The country of Georgia was once part of the Soviet Union and likely often confused with the state. Perhaps even more confusion for individuals might be connected to what cuisine emerges from this obscure country. Those living in New York have the benefit of having access to multiple varieties of such dining options, yet determining where some of the best options exist may be difficult for some diners.
At Georgian Dream, a dish known as ojaxuri offers guests the chance to mix pork and potatoes amid a flavoring of onion, something that’s reportedly considered to be popular among Georgian families. Meanwhile, at Oda House, a unique take on salmon has the fish baked with a combination of sour cream, cheese and mushrooms.
Those venturing into Mtskheta might want to watch where they’re walking as they head to their table, given the darkened atmosphere. Tasting the beef khinkali is the equivalent of eating soup dumplings, while the cheeses that natives enjoy are available. In addition, beans that have been braised in herbs and mushrooms that are stewed are other options.

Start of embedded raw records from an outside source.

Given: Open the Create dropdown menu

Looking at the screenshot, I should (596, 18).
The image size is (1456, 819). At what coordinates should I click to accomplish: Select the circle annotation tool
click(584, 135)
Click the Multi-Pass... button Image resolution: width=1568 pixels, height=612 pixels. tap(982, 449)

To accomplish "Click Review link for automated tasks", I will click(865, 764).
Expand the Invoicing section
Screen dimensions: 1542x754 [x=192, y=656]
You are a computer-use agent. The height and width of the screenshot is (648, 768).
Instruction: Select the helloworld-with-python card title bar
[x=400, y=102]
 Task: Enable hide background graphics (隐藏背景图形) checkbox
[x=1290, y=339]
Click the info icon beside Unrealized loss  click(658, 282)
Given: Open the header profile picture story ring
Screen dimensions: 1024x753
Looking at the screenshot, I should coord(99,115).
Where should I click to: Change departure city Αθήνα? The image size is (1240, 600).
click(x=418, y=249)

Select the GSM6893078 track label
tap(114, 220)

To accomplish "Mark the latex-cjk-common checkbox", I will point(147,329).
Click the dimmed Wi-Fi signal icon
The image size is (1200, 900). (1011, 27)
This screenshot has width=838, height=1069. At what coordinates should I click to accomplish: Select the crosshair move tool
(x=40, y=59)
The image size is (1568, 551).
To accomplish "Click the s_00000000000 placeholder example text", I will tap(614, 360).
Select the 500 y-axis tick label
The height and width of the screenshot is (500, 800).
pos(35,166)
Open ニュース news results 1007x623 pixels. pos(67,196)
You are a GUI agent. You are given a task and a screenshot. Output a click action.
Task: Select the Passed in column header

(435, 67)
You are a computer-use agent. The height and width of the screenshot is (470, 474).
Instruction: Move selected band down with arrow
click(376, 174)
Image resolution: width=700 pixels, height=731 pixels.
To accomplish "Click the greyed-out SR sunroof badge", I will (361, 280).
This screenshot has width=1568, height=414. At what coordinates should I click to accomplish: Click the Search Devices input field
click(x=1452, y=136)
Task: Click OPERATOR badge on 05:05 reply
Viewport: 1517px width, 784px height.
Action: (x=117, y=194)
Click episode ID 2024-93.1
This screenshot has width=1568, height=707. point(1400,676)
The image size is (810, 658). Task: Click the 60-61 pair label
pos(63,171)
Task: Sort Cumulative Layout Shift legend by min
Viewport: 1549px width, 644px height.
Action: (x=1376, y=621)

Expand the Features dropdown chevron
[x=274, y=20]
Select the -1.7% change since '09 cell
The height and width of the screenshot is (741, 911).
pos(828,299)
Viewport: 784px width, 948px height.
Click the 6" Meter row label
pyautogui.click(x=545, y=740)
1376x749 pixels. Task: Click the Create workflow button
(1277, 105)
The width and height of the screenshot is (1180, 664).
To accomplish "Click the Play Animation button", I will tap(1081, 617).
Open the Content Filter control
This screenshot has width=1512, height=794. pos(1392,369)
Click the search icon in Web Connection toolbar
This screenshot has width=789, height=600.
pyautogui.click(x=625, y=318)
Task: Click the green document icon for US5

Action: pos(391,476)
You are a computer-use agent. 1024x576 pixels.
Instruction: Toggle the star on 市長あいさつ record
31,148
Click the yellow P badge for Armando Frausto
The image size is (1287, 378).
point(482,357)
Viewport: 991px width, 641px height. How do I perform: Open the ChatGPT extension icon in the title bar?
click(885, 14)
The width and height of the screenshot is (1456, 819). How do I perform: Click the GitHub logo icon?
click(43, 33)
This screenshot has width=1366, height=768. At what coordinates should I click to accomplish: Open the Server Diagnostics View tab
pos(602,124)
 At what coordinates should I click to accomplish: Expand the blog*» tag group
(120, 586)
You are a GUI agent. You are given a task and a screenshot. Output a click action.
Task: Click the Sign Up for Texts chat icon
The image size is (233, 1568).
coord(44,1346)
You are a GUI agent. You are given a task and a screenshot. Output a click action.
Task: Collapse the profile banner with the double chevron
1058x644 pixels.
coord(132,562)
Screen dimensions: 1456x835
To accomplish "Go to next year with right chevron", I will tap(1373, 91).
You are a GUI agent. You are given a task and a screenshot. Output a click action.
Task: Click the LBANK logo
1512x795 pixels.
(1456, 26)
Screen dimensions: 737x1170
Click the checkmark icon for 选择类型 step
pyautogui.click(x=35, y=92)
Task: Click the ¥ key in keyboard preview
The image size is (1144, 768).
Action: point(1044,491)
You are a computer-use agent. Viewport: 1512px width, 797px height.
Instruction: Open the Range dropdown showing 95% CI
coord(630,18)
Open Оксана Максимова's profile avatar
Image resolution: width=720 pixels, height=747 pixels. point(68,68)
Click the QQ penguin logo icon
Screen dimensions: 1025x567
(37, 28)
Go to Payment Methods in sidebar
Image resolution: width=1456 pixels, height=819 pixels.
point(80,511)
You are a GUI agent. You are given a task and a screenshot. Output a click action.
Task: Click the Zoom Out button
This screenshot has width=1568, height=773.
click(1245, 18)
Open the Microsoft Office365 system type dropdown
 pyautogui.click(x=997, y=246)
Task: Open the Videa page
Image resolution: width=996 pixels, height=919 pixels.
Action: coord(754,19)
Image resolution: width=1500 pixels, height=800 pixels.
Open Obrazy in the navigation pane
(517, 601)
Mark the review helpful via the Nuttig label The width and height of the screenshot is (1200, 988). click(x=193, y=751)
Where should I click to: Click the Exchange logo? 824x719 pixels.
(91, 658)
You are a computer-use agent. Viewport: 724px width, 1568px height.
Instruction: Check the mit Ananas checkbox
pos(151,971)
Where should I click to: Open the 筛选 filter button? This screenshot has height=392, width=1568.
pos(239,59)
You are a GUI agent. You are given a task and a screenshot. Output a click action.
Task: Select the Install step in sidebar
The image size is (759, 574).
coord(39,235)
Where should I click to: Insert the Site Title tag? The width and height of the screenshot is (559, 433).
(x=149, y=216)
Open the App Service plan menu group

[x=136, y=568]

Tone Cafe offers kupati, which is the Georgian equivalent of sausage and has items like cilantro and pomegranate seeds located on top. Those with a yen for something that finds a way to merge cheese, eggs, bread and butter should be satisfied by tasting the adjaruli khachapuri that’s produced on a daily basis.
While Tone Cafe requires a trip to Brighton Beach, a place within New York City that can also offer some solid adjaruli khachapuri would be the Old Tbilisi Garden on Bleeker Street. Here, the sour and salty aspects are replaced by something that appeals to a diner’s sweet tooth. That same dish at Cheeseboat in Williamsburg will sometimes have food like macaroni and cheese or meatballs on top.